Short exercise
Pick up the lab assignment on the sequence recall experiment after its last sentence and keep writing it.

Excerpt provided
-------------------------

There are good opportunities for collaboration in this lab project, particularly in the data analysis sections. You are encouraged to consult with one another on the statistical analyses, and on strategies for efficiently processing the data. The individual data analysis can be done by hand, but we have provided tips for automating this process, and all other analyses can be done very efficiently – if it’s taking you a long time, seek help! As usual, you are expected to write up your lab report individually. If you worked with other students, please indicate clearly at the top of your report who you worked with.


Lab Report

Your lab report should be submitted via email by Monday October 3rd. Your report should describe the rationale and predictions for the studies, and should give a concise summary of the methods. You should report the results, as described above, and for each of the two experiments include a discussion of whether the results fit with the predictions, and what conclusions or further questions can be drawn from the results.

Experiment 1: Sequence Recall Task

This task is based upon a paradigm developed by Emmanuel Dupoux and colleagues to test the availability of high-level phonological codes for encoding native and non-native speech sounds. The experiment is directly modeled on Dupoux et al. (2008, Cognition), which you are encouraged to read. The PsychoPy scripts for Experiments 1 and 2 were created by Julia Buffinton, based on materials created by Sunyoung Lee-Ellis in collaboration with Brian Dillon.

In each of 4 experimental conditions you will first receive practice in the sound contrast being tested, by listening to multiple speakers pronounce each of two nonce words. You will learn to associate one of the words with the key “1” and the other with the key “2”. Next you will receive practice in listening to sequences of those words and recalling them using a number sequence. In the practice session you will receive feedback about the correct answer. Finally, you will be tested – without feedback – on sequences of 4 minimally contrasting words, which you will need to recall immediately after each sequence.

(i) Run the experiment. You should test yourself in 4 experimental conditions.

  • Condition “C” – control contrast, /kada ~ kata/
  • Condition “E” – English contrast, /kasta ~ kasuta/, i.e., ‘st’ cluster vs. vowel epenthesis
  • Condition “K” – Korean contrast, /kama ~ kamma/, i.e., single vs. geminate ‘m’
  • Condition “K2” – Korean contrast, /saka ~ ssaka/, i.e., tense vs. lax ‘s’

In order to randomize the order of presentation across participants, please make a random choice of which order to run the conditions in (yes, really: pull the names out of a hat, use a random number generator … whatever works for you).

-------------------------

Items stored from a collection
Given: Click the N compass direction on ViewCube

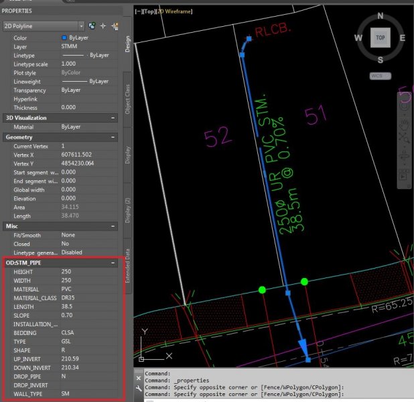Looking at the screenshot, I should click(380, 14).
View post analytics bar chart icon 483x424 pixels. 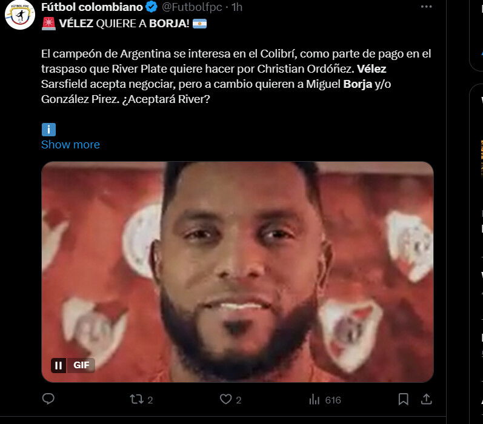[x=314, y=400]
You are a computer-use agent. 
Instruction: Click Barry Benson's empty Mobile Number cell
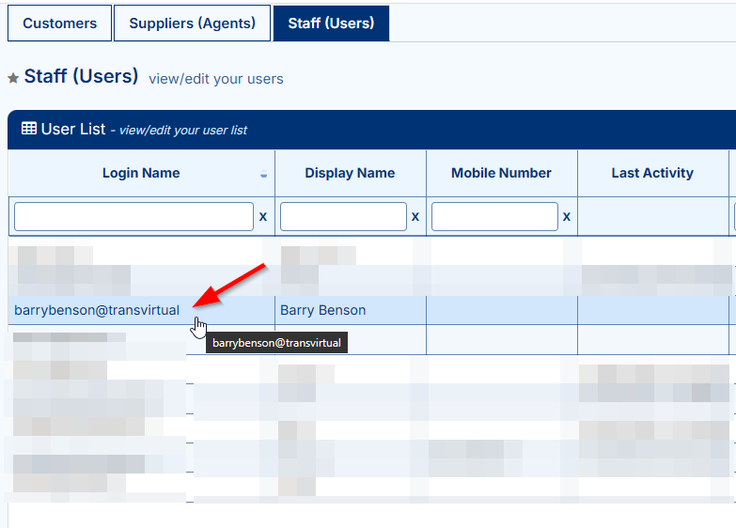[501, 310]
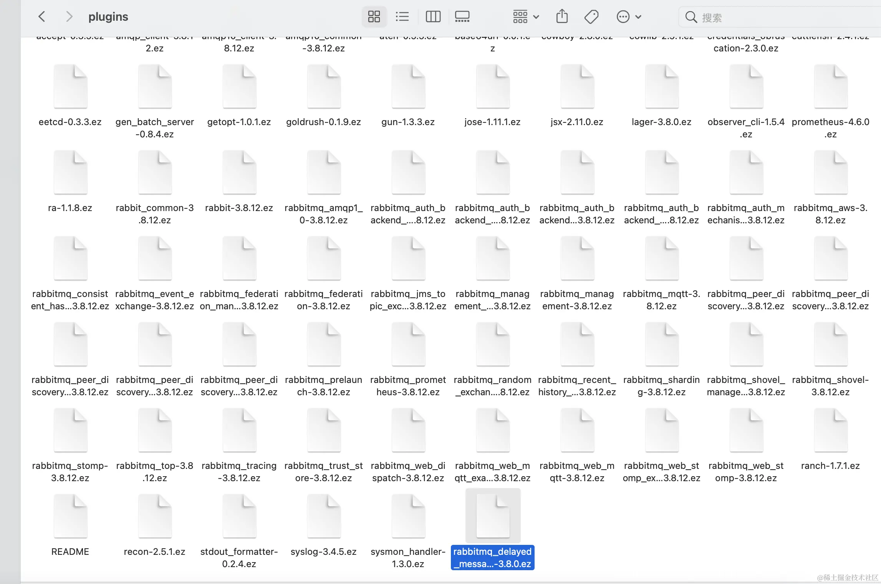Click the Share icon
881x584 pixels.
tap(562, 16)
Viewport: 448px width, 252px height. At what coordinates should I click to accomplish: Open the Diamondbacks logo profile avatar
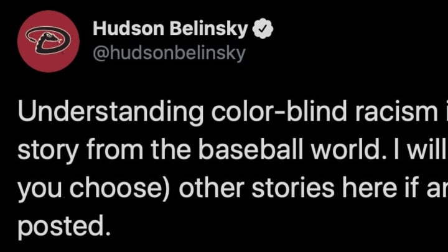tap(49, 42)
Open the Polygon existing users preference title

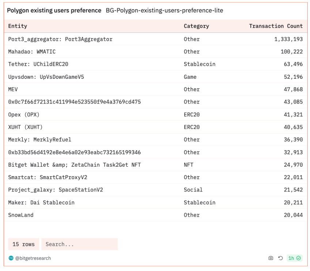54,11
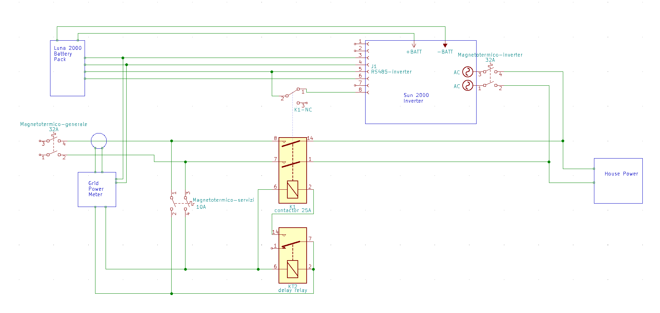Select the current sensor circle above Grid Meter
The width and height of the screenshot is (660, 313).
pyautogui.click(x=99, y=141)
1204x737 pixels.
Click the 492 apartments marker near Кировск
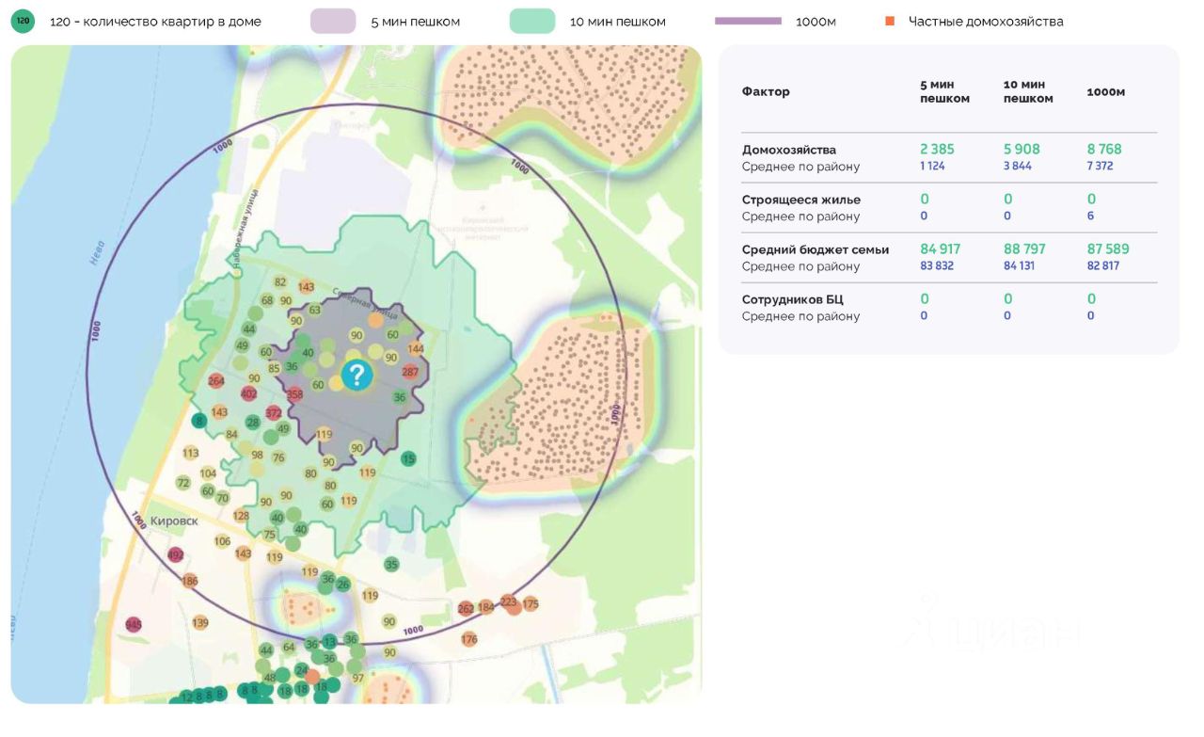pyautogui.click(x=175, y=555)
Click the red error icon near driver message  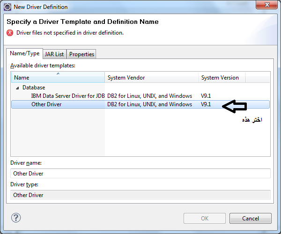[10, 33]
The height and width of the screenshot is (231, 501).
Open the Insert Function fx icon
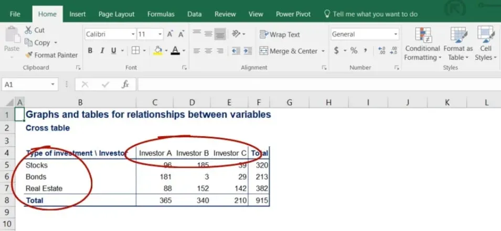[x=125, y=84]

-------------------------

Response for this exercise
(ii)  Analyze your accuracy in recalling the 4-word sequences. You should have heard 28 sequences in each condition, so each condition should yield a score out of 28.

The output file may seem overwhelming, but you’ll only need a few columns and you should feel free to delete the rest if it helps. You will need to keep the following columns: sequence, trial_resp.keys, trial_resp.rt, and participant. You can then easily calculate accuracy by comparing the sequence column in your data file to your response in the trial_resp.keys column.

For purposes of this lab we will use a simple method of coding the data. Full credit is given if a sequence is recalled perfectly, and no credit is given otherwise. Dupoux and colleagues use a more sophisticated scheme that gives partial credit for partially correct sequences, but we do not need to do this here. Add a column to your spreadsheet called “correct” and place a 1 in the cell if you correctly recalled the sequence, and a 0 if you did not.

It is not difficult to code the accuracy of the answers by hand, since there are few trials, but there are several ways to automate this process. Try the MID() and/or COUNTIF() functions. If you have new suggestions, then we’d love to hear them.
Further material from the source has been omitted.